Creo necesario que se recupere el orgullo ausente de la clase obrera, reivindicar la importancia que tiene ser de esos trabajadores y trabajadoras que tejen con sus manos y su buen hacer el tapiz invisible que sostiene el mundo real.

 

PREGUNTAS DE UN OBRERO QUE LEE. Bertolt Brecht

“¿Quién construyó Tebas, la de las Siete Puertas?
En los libros figuran sólo los nombres de reyes.
¿Acaso arrastraron ellos bloques de piedra?
Y Babilonia, mil veces destruida, ¿quién
la volvió a levantar otras tantas?
Quienes edificaron la dorada Lima, ¿en qué casas vivían?
¿Adónde fueron la noche en que se terminó la Gran Muralla, sus albañiles?
Llena está de arcos triunfales Roma la grande.
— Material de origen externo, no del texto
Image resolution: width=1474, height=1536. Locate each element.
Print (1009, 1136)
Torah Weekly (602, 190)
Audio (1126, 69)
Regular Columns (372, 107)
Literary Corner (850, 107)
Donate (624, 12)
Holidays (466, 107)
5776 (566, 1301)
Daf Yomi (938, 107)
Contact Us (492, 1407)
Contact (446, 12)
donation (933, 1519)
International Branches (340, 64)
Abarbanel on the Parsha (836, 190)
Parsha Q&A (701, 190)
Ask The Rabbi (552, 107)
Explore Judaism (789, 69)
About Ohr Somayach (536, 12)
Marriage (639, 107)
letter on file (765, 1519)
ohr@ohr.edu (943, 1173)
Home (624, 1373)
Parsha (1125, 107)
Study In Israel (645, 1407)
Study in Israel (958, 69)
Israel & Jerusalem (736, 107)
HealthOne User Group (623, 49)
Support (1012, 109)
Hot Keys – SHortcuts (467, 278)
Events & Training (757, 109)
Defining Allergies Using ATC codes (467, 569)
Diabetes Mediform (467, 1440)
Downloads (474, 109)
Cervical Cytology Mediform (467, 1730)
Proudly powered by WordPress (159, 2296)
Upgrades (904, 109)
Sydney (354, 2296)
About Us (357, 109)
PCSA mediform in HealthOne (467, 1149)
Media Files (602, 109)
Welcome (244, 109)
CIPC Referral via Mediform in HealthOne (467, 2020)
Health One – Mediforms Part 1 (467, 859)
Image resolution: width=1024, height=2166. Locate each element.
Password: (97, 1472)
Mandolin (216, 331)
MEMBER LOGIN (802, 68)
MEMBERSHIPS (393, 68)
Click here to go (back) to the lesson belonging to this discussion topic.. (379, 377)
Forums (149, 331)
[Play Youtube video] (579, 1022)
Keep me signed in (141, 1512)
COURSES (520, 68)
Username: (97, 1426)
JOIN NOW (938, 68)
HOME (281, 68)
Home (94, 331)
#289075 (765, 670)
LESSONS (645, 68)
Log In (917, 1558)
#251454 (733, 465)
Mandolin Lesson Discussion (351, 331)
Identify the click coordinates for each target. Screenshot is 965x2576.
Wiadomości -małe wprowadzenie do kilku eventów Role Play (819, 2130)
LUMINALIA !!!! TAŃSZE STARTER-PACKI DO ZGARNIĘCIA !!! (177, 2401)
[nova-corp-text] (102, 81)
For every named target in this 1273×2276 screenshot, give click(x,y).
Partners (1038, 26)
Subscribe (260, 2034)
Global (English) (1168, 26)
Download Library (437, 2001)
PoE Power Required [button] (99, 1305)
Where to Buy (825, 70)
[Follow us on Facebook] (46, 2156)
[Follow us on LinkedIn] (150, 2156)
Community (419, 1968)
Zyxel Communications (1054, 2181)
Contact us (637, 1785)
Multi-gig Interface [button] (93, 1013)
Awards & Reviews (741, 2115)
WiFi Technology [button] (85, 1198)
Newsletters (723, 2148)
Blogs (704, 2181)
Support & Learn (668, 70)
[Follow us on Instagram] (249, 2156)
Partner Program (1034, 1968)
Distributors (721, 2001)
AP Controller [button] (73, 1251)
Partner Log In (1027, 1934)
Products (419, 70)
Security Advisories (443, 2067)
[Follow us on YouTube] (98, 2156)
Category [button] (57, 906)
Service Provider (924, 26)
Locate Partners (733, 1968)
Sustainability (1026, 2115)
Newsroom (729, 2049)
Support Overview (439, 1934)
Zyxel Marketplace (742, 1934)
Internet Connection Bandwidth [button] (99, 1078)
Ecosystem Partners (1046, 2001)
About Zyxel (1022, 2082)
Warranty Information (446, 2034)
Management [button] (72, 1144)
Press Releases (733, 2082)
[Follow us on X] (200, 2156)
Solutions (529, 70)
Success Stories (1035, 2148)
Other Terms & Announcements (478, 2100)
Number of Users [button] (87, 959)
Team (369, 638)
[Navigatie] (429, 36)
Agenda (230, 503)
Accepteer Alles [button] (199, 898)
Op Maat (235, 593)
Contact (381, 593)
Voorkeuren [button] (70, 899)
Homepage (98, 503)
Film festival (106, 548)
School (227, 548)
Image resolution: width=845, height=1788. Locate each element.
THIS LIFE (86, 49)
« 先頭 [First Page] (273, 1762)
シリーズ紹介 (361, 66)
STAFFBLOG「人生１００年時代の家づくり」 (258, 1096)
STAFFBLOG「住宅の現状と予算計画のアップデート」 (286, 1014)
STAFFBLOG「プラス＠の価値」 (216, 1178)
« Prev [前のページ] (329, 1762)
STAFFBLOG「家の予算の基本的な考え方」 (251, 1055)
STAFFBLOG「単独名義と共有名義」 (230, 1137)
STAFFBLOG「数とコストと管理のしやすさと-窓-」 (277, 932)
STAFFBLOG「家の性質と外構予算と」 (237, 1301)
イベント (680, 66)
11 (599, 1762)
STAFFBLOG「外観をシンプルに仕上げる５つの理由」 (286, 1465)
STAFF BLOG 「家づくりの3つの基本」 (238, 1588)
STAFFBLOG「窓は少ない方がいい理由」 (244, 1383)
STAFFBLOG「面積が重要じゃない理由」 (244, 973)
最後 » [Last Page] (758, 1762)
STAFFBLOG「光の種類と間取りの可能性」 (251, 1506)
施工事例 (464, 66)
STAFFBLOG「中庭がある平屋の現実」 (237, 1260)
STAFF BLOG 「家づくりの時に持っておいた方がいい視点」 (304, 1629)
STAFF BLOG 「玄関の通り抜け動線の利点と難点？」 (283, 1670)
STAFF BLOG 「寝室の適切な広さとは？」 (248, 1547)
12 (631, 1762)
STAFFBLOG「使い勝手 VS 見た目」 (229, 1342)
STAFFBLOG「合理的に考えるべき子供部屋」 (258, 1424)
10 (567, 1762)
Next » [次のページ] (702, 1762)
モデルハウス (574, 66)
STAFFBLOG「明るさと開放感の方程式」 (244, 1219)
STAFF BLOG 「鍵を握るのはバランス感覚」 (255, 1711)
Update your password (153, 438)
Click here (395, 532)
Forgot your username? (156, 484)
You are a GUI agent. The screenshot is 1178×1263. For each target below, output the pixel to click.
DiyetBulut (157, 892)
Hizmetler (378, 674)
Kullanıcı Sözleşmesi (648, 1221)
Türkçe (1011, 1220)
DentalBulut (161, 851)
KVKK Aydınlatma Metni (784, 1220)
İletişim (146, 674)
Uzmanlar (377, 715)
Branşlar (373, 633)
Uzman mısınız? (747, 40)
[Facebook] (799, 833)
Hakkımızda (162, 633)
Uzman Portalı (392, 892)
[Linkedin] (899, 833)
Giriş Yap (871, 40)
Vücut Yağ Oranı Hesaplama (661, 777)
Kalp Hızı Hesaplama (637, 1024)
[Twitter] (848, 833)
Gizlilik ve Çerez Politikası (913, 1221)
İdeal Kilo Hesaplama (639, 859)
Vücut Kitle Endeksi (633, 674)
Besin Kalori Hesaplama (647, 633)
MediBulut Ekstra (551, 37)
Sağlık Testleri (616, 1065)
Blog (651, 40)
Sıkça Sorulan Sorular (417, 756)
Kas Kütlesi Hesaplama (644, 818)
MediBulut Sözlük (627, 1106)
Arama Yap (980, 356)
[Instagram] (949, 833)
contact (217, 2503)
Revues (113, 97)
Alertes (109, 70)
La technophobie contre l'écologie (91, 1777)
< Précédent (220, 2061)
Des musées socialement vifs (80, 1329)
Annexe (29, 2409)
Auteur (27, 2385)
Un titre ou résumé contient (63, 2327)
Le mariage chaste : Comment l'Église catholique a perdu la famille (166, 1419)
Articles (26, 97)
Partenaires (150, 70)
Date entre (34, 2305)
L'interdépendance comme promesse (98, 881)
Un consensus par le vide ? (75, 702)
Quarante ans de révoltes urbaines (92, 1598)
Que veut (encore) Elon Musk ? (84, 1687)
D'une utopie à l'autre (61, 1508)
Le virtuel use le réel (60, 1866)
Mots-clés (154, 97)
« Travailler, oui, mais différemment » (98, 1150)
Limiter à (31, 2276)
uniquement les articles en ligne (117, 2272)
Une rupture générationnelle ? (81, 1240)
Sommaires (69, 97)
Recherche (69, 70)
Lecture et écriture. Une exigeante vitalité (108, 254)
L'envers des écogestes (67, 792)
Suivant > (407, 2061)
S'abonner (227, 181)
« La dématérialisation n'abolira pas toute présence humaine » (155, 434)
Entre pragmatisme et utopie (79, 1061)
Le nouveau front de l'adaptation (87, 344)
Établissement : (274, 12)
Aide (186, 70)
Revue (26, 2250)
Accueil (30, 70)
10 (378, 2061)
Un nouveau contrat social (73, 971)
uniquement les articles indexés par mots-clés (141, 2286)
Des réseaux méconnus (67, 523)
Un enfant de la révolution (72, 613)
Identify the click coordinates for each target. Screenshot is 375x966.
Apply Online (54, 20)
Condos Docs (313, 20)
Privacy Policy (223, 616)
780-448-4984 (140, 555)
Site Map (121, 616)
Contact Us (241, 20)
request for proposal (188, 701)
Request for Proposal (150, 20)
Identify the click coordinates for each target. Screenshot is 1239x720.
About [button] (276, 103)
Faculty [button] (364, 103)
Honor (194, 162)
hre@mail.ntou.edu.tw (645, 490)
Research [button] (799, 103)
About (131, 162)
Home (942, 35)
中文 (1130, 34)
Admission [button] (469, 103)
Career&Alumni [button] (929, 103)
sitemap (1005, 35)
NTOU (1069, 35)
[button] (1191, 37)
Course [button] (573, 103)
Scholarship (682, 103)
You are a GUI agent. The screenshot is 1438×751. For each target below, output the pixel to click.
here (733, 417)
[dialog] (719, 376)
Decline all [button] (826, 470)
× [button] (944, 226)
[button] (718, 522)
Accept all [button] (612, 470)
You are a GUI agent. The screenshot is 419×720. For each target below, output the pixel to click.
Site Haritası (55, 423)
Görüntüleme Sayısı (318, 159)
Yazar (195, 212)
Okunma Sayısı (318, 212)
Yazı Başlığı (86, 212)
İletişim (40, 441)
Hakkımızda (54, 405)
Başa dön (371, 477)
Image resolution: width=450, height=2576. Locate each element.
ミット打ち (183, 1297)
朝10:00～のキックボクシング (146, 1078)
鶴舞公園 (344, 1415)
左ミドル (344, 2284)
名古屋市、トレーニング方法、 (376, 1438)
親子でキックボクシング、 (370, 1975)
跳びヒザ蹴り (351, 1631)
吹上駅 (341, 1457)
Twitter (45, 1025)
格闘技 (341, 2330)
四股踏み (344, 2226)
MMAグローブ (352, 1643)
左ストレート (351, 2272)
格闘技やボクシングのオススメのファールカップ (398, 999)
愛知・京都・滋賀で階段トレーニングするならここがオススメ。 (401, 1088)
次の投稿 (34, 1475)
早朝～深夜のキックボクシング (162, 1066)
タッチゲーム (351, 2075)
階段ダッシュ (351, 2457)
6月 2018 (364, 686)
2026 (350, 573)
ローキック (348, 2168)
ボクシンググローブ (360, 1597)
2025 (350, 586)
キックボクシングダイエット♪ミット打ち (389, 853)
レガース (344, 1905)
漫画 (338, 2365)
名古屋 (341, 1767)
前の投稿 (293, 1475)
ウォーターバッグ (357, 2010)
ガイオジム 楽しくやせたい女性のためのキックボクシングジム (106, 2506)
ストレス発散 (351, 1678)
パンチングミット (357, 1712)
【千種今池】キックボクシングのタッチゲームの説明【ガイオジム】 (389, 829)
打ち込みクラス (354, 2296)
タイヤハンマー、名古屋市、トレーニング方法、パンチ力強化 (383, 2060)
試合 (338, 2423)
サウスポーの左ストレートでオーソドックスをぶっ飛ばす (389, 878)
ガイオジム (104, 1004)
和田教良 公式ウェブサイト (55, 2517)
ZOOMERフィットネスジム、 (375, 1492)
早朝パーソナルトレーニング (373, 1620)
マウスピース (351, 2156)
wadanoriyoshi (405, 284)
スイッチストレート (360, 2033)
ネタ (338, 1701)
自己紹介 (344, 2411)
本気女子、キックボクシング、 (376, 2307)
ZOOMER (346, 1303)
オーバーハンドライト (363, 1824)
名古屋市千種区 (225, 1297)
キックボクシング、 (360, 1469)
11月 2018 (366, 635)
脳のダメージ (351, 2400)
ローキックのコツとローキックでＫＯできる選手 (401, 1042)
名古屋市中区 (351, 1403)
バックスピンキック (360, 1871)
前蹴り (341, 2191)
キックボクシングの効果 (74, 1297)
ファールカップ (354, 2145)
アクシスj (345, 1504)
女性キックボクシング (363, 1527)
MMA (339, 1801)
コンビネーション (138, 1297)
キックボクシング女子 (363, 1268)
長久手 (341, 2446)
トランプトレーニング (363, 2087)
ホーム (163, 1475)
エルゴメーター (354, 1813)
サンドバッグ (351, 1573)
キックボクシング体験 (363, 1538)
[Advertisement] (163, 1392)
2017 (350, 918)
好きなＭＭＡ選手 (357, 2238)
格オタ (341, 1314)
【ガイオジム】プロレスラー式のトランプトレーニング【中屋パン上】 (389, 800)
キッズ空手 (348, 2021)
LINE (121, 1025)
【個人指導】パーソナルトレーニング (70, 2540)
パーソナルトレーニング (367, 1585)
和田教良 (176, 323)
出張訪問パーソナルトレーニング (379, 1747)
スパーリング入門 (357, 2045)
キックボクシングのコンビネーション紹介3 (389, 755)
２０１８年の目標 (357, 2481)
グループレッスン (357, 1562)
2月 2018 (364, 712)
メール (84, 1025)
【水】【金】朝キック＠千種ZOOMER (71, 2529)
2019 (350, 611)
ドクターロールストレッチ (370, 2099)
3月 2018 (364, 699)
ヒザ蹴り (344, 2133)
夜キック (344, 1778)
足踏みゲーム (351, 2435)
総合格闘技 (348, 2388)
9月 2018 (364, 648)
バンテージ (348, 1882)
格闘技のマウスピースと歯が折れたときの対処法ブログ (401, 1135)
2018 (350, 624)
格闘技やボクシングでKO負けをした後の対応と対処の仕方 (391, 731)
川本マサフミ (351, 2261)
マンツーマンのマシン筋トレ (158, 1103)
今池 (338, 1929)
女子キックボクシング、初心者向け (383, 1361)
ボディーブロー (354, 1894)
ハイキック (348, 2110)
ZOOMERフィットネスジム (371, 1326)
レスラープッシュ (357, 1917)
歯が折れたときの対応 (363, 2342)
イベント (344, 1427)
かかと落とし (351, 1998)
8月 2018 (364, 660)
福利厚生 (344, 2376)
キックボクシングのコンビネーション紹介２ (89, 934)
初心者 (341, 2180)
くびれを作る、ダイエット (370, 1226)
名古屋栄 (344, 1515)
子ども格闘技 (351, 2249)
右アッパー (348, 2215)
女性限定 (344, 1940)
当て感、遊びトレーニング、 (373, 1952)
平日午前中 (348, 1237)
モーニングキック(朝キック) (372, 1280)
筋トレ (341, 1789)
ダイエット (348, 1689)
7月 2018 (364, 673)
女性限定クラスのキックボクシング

Sus césares ¿sobre quienes triunfaron?
Bizancio tantas veces cantada, para sus habitantes ¿sólo tenía palacios?
Hasta la legendaria Atlántida, la noche en que el mar se la tragó,
los que se ahogaban pedían, bramando, ayuda a sus esclavos.
El joven Alejandro conquistó la India. ¿El sólo?
César venció a los galos. ¿No llevaba siquiera a un cocinero?
Felipe II lloró al saber su flota hundida. ¿Nadie lloró más que él?
Federico de Prusia ganó la guerra de los Treinta Años. ¿Quién ganó también?
Un triunfo en cada página. ¿Quién preparaba los festines?
Un gran hombre cada diez años. ¿Quién pagaba los gastos?
A tantas historias, tantas preguntas”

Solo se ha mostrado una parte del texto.